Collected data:
----------

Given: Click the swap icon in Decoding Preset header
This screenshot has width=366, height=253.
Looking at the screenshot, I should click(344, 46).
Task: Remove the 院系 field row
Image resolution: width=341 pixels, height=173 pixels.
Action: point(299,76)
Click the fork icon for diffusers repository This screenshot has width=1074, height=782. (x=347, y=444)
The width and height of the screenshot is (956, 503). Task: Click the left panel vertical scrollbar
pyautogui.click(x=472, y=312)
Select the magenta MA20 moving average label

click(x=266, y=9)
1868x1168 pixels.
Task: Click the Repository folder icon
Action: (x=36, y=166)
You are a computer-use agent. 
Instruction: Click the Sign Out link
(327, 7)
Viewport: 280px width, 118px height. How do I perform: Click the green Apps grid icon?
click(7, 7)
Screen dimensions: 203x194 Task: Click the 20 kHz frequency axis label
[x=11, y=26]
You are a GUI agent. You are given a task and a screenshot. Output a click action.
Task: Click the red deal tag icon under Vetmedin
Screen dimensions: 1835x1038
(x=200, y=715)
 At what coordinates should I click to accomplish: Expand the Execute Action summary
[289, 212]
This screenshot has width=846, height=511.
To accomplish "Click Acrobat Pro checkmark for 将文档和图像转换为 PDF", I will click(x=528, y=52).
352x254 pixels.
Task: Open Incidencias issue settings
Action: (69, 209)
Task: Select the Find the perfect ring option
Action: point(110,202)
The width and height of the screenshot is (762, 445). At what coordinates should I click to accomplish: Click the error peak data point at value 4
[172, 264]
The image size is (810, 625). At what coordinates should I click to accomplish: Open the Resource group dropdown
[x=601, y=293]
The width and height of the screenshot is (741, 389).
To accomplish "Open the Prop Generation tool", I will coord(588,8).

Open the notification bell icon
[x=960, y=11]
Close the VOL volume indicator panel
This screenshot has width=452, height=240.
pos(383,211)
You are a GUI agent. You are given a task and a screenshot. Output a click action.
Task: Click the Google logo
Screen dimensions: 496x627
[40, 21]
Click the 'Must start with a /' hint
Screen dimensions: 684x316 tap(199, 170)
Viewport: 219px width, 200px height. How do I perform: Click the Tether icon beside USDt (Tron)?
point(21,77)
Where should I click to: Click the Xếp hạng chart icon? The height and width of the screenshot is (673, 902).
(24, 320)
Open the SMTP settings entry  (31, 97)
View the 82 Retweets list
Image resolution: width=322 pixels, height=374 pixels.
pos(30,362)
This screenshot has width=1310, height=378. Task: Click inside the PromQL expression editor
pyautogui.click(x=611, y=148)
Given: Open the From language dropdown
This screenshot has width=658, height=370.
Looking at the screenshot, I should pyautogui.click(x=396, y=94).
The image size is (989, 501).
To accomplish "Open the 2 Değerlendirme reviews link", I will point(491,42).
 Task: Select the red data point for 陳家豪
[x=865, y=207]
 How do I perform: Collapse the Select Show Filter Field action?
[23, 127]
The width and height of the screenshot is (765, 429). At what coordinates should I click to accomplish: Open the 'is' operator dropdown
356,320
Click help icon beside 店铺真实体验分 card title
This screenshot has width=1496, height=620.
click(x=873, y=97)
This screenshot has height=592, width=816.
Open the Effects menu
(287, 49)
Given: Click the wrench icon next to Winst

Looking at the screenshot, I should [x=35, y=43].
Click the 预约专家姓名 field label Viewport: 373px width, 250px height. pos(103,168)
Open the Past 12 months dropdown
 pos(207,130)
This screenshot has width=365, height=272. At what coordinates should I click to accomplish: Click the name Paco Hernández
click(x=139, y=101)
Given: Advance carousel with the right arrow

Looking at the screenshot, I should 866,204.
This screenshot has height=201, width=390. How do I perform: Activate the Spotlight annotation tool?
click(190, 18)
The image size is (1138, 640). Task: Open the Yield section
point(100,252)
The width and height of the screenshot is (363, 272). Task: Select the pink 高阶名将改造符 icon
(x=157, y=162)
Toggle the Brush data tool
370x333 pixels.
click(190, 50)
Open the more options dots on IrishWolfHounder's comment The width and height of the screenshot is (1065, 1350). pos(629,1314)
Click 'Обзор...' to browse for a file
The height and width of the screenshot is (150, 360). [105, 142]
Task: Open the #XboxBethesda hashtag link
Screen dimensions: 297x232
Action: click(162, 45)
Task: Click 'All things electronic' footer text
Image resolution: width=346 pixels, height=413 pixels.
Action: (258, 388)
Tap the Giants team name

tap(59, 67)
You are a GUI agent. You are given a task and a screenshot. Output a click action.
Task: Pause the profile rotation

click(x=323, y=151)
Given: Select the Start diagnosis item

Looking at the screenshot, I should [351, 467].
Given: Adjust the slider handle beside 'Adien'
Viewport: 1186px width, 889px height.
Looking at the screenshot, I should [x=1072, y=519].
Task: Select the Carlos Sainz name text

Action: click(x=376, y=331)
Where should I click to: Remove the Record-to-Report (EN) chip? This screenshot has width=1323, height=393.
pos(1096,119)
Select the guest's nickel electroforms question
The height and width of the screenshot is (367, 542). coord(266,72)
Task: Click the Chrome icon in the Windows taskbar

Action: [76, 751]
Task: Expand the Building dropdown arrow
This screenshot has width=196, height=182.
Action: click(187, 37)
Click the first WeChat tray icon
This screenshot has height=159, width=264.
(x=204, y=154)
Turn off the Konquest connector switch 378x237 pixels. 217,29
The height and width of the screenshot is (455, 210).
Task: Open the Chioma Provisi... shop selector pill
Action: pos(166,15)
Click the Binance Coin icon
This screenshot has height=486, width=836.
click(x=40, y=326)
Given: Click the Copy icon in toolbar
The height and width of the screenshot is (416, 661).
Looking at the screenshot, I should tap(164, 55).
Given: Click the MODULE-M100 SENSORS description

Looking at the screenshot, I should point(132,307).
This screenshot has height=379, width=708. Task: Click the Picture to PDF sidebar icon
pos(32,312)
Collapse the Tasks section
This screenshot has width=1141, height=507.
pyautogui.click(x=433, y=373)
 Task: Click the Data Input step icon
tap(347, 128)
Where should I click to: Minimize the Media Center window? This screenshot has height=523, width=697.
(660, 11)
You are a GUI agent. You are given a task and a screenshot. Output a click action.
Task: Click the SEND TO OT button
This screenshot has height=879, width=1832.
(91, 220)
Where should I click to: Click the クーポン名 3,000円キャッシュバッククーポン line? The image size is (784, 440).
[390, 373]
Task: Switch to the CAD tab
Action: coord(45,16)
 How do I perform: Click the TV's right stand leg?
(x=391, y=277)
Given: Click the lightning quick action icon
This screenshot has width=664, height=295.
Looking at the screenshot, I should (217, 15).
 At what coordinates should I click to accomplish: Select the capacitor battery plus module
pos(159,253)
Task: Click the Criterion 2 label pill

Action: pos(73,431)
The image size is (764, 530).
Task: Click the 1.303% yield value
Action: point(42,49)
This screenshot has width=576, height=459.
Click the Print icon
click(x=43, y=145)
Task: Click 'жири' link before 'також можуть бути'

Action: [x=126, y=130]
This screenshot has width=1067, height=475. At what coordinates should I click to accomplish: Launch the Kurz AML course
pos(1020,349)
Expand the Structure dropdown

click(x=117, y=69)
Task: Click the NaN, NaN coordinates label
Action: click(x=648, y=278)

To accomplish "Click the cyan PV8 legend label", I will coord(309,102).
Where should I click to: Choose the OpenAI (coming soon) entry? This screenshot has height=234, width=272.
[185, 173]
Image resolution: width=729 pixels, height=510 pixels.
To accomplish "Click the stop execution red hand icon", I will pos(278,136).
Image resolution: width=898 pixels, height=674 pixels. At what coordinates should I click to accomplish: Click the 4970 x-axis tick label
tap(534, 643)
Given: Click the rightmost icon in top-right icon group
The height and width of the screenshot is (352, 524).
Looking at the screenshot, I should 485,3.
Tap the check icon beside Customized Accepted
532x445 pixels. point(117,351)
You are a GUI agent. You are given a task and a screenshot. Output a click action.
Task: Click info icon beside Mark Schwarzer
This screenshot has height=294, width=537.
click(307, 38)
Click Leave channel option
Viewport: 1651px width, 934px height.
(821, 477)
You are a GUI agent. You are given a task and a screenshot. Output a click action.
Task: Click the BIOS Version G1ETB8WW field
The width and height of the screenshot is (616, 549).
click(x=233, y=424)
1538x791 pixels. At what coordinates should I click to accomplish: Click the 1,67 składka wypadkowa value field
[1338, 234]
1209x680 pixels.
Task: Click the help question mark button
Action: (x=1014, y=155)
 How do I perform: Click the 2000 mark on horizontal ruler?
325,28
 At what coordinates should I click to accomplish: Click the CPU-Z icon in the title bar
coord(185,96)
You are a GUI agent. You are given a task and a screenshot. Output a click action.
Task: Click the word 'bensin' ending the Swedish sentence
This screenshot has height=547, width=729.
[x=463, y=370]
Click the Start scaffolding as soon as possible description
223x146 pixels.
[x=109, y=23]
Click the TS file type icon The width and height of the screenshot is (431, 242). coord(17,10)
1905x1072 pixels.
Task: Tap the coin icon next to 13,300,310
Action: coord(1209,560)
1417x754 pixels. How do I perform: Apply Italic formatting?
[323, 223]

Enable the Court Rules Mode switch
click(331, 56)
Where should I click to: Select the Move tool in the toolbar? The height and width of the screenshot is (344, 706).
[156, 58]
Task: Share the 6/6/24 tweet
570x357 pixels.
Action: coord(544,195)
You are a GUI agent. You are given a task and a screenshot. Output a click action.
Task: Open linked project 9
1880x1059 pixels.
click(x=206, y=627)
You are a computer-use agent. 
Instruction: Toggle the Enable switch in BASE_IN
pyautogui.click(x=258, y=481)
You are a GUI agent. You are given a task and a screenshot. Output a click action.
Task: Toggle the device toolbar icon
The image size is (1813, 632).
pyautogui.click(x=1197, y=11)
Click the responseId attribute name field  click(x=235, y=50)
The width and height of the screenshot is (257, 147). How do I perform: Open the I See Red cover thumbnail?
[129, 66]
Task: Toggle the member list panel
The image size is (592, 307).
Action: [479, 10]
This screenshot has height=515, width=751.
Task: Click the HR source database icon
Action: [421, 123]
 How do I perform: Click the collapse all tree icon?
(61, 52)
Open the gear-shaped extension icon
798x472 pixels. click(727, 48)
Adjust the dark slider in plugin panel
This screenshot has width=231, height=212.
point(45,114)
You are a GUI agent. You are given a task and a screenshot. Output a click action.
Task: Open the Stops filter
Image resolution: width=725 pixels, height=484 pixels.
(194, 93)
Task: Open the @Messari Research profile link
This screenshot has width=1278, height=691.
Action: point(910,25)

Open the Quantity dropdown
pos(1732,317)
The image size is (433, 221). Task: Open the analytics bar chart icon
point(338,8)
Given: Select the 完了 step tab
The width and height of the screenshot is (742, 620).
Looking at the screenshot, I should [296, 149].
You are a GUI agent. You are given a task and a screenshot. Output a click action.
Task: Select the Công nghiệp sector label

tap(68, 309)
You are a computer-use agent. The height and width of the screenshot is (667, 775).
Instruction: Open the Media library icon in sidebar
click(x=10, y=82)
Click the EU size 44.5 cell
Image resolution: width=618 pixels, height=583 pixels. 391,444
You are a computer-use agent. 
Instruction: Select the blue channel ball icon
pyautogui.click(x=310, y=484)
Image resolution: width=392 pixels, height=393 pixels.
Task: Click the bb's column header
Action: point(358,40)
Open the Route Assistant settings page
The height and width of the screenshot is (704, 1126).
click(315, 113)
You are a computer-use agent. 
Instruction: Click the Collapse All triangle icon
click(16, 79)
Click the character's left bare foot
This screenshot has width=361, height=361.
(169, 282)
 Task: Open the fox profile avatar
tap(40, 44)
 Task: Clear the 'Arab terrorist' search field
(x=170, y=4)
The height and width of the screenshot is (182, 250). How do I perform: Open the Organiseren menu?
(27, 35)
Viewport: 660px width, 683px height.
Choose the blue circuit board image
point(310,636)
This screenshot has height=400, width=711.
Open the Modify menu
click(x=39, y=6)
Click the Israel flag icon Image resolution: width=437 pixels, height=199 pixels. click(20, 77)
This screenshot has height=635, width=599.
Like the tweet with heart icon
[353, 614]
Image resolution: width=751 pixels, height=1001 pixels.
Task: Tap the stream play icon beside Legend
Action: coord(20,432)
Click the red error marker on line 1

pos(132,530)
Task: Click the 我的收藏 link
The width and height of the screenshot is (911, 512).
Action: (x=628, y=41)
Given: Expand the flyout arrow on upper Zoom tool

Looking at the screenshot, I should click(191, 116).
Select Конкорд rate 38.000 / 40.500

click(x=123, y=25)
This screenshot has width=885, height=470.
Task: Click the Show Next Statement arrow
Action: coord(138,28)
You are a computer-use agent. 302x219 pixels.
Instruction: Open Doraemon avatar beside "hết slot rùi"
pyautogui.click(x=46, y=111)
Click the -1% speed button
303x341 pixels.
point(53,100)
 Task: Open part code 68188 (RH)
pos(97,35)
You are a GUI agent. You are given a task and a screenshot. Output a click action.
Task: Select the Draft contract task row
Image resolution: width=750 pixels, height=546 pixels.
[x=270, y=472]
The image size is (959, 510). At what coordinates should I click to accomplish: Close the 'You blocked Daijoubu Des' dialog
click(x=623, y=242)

----------

● Task goal: Wherever the string "Adjust" appears in the records, copy the whole line.

● Output for this exercise:
Given: Adjust the slider handle beside 'Adien'
Adjust the dark slider in plugin panel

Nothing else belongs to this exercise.